ESET releases results of its Australian Cyberawareness Index 2019


Survey of more than 1,000 individuals in Australia reveals cybersecurity knowledge and behaviour leaves room for improvement

ESET has released the results of its Australian Cyberawareness Index 2019 and the results are worrisome with nearly half (46 per cent) of respondents saying they didn’t take security precautions as it was too time-consuming or inconvenient, or they weren’t worried about the risks, or they didn’t know what steps to take to protect themselves online. This is concerning for Australia given that 87 per cent of the population uses the internet and 93 per cent of those people used the internet daily.¹

To understand the current status of Australia’s cyberawareness, ESET conducted a survey of 1,062 Australian online users in August 2019. The survey covered the current state of technology adoption and what users are doing online as well as what they’re doing to protect themselves.

The survey found that almost all Australians (92 per cent) use a smartphone while 72 per cent use a laptop and 53 per cent use a tablet or iPad. Moreover, 48 per cent use a desktop computer and only 37 per cent have adopted smart home devices such as a smart TV or smart speakers. However, the wearables market is still nascent with just 27 per cent using wearable technology such as a fitness tracker or smart watch.

Nearly all (94 per cent) of the survey respondents said they conducted financial transactions online including online banking, paying bills, and online shopping. People are overwhelmingly doing financial transactions from their smartphones (56 per cent) and laptops (21 per cent). Just 14 per cent use a desktop and nine per cent use a tablet.

Nick FitzGerald said, “When performing any kind of transaction online, it’s essential for people to use the strongest protection possible. This means using strong, unique passwords and leveraging multifactor authentication and biometrics as much as possible.
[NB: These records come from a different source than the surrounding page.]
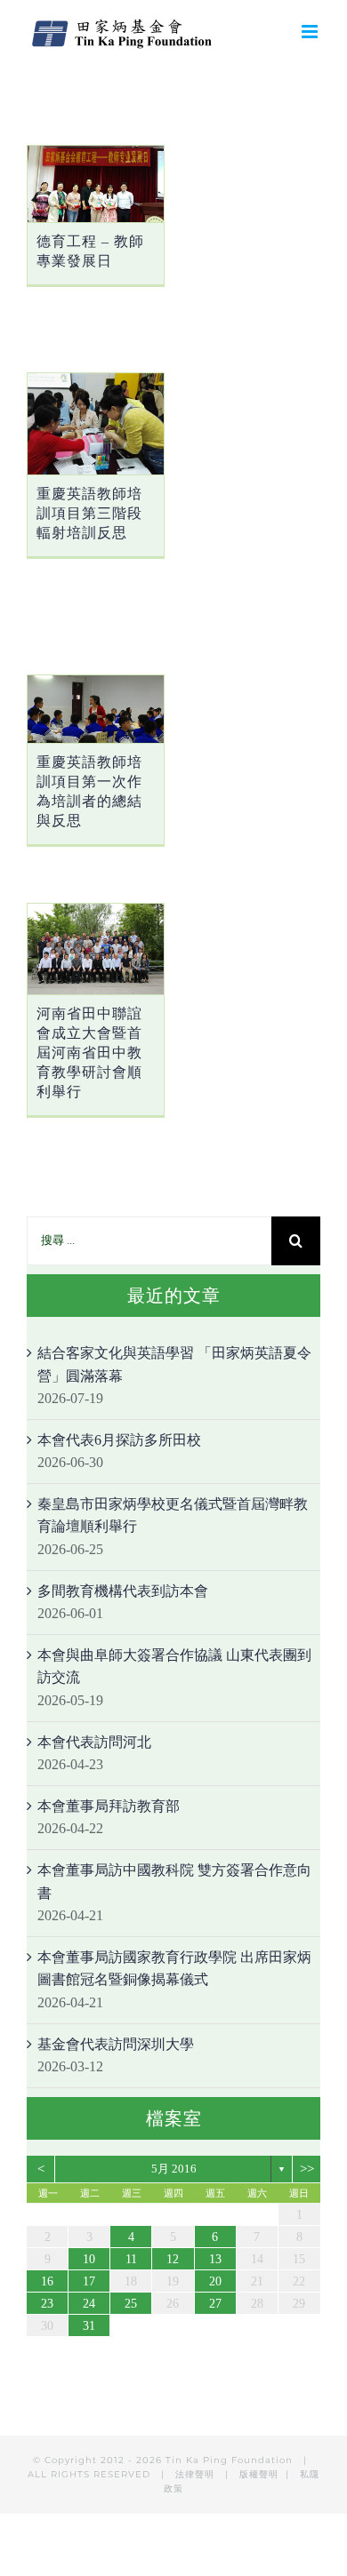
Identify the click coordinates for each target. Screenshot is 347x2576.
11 (131, 2259)
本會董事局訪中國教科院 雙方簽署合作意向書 (174, 1881)
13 (215, 2259)
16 (47, 2281)
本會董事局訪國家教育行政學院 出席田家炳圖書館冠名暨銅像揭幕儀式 (174, 1969)
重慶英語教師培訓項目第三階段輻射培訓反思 (89, 513)
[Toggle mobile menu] (311, 31)
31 (89, 2326)
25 (131, 2303)
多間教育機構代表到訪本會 (122, 1591)
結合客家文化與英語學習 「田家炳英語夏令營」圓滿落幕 (174, 1364)
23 (47, 2303)
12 (172, 2259)
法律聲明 (196, 2474)
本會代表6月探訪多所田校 (119, 1440)
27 (215, 2303)
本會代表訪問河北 (94, 1742)
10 (89, 2259)
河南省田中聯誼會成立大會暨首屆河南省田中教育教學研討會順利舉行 (89, 1052)
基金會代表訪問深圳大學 (115, 2044)
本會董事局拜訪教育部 (108, 1806)
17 (89, 2281)
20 (215, 2281)
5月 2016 (174, 2168)
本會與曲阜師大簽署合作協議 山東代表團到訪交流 (174, 1666)
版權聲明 (258, 2474)
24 (89, 2303)
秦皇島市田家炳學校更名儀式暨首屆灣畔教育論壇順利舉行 (172, 1515)
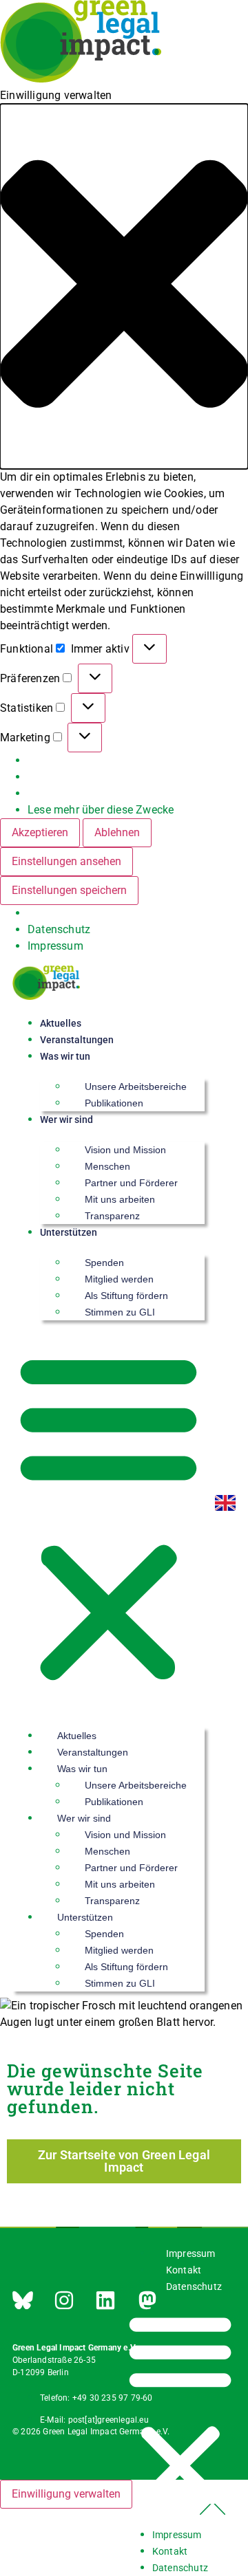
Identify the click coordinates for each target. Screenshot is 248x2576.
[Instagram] (64, 2300)
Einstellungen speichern (69, 890)
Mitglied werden (119, 1279)
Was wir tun (65, 1056)
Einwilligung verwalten (66, 2493)
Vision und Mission (125, 1149)
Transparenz (112, 1215)
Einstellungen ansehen (66, 861)
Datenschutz (59, 929)
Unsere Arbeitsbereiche (136, 1086)
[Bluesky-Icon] (22, 2300)
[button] (124, 286)
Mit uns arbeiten (120, 1199)
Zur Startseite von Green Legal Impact (124, 2161)
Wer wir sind (66, 1119)
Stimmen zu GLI (120, 1312)
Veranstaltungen (77, 1039)
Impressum (55, 945)
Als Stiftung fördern (126, 1295)
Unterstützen (68, 1232)
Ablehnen (117, 832)
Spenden (104, 1262)
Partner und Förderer (131, 1182)
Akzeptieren (40, 832)
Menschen (107, 1166)
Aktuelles (60, 1023)
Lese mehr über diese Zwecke (101, 809)
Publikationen (114, 1103)
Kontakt (183, 2269)
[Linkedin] (105, 2300)
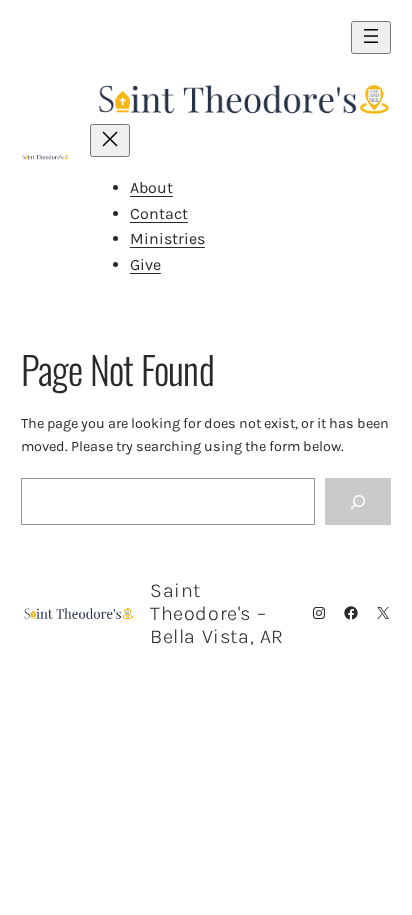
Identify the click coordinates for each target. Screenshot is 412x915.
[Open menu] (371, 37)
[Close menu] (110, 140)
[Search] (358, 501)
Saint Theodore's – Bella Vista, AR (217, 613)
For devices without biometric capabilities and services without multifactor authentication options, users need to be especially vigilant about their passwords.”

The survey revealed that 36 per cent of respondents use public Wi-Fi for online financial transactions often or occasionally, while 26 per cent do it rarely and just 38 per cent said they never do it.

Nick FitzGerald said, “Public Wi-Fi is a security quagmire. It is very easy for bad actors to steal data, including account credentials, and to spy on users using public Wi-Fi. Often, they create a malicious Wi-Fi network that unsuspecting users connect to.

“For users that must connect to the internet while in public, it’s much safer to use cellular data rather than public Wi-Fi. And, with unlimited data plans, this doesn’t have to be prohibitively expensive. If travelling often, a mobile hotspot might be the economical solution for providing secure connectivity, especially for those carrying multiple Wi-Fi devices.

“Using public Wi-Fi for financial transactions is a recipe for disaster and should be avoided wherever possible. The risks are simply too high.”

Unfortunately, despite being aware of the risks, many Australians are still engaging in risky online behaviour. 77 per cent of respondents worried about the security of their data either often or occasionally. A further 20 per cent worried rarely while only four per cent said they never worried. This is concerning, especially given the significant risks that people face when undertaking financial transactions online and using insecure connections through public Wi-Fi.

Fittingly, people are most worried about security when doing online banking (37 per cent) and online shopping (33 per cent). These numbers are on par with the results seen in the 2016 version of this survey. They’re much less worried when paying bills or downloading games (just six per cent each).

Nick FitzGerald said, “Unfortunately, people are falling victim to security breaches. 20 per cent have had a virus, ransomware, or malware affect their devices, 18 per cent had a social media account compromised or hacked, and 15 per cent had their email compromised. More concerning was that 15 per cent of respondents had lost money to an online banking fraud or scam and 14 per cent had fallen victim to a fraud or scam received via their mobile phone.

“It’s important for Australians to educate themselves so they know when they’re being scammed because the losses can be significant. Installing security measures is also key and, together with a vigilant approach, can help protect users against most threats.

“This survey has revealed that it’s essential for people to become more aware and proactive about keeping themselves safe online. Taking a few moments to make all their passwords strong and unique (or set up a password manager) or to back-up their data, can mean that hackers fail to access their accounts, or that a ransomware attack is less devastating because the data is safe.

“For users that don’t know what cybersecurity steps to take, it’s important to proactively seek education and information to avoid becoming a victim.”